3 Hierarchical Spatial-Temporal Saliency Model

Figure 2 illustrates the process of our spatial-temporal saliency detection method. First of all, the streaming hierarchical method [14], which runs on arbitrarily long videos with constant, low memory consumption, is executed to hierarchically segment a video into spatial-temporal regions. In order to obtain regions at different scales, we initially construct a 5-level segmentation pyramid. Motion information as well as used features for each frame are extracted in each scale level. From these features, we build feature maps, including contrast information between regions and regional characteristics, in order to calculate saliency entities for regions in each scale level. After that, an Adaptive Temporal Window (ATW) is individually applied to each region to smooth saliency entities between frames by exploiting the motion information, yielding hierarchical saliency maps for each frame. Finally, a spatial-temporal saliency map is generated for each frame by fusing its hierarchical saliency maps.

3.1 Saliency Entity Construction

Contrast Information. Human vision reacts to image regions with discriminative features such as unique color, high contrast, different orientation, or complex texture.

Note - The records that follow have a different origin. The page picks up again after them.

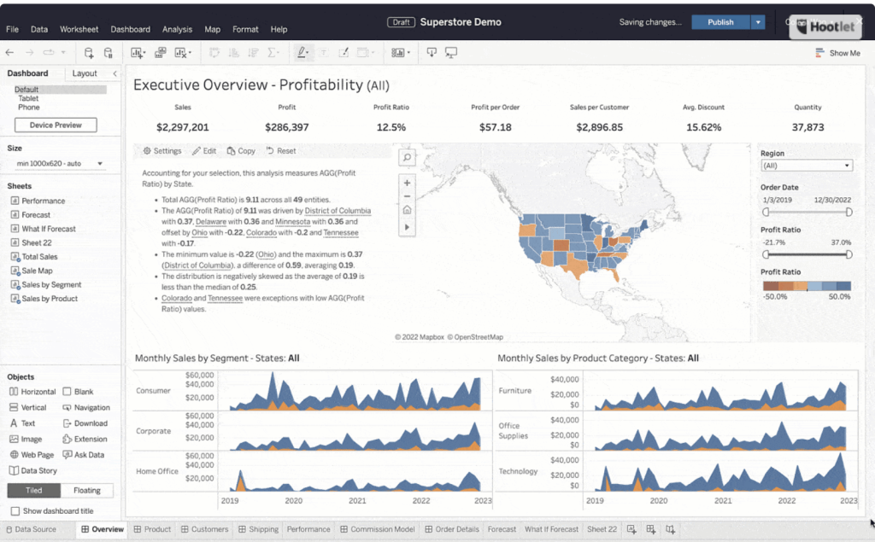875x542 pixels.
Task: Zoom in on the map with plus
Action: pyautogui.click(x=407, y=183)
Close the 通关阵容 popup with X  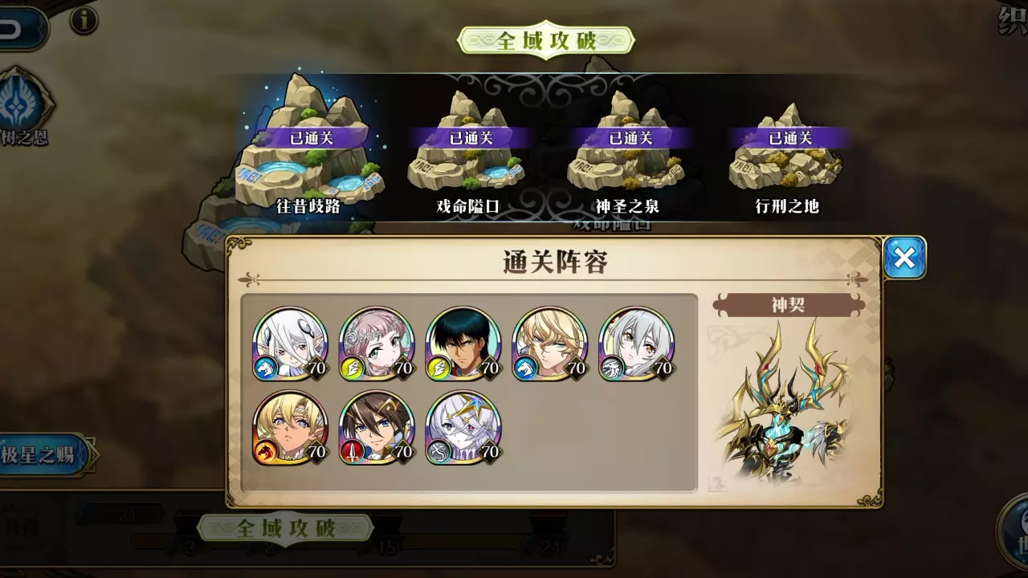click(x=904, y=258)

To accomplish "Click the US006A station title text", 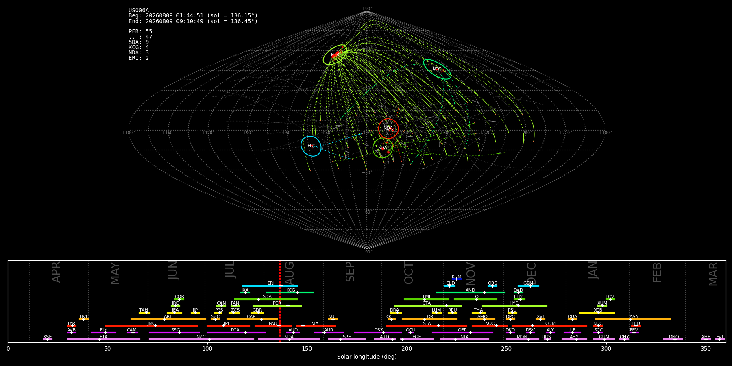I will click(139, 11).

To estimate attractiveness of regions in a video, contrast metric is usually used to evaluate sensitivity of elements in each frame. The contrast information is based on pixel-based features including static information such as color, intensity, or texture, and dynamic information such as magnitude or orientation of motion. A region with a high level of contrast against surrounding regions can attract human attention and is perceptually more important.

For the i-th region at the l-th scale of the segmentation pyramid at a frame, denoted by $r_{i,l}$, we compute its normalized color histogram in CIE Lab color space, denoted by $\chi _{i,l}^{{pf_{col}}}$, and distribution of lightness $\chi _{i,l}^{{pf_{lig}}}$. Gabor filter [15] is used to calculate orientation representation statistics $\chi _{i,l}^{{pf_{ori}}}$ of the region $r_{i,l}$.

Since human visual system is more sensitive to moving objects than still objects, temporal features are also compared between regions at the same segmentation level. Pixel-wise optical flow [16] is used to analyze motion between consecutive frames. Motion distribution of region $r_{i,l}$ is encoded in two descriptors: $\chi _{i,l}^{{pf_{fmag}}}$ is a normalized distribution of flow magnitude and $\chi _{i,l}^{{pf_{fori}}}$ is a normalized histogram of flow orientation.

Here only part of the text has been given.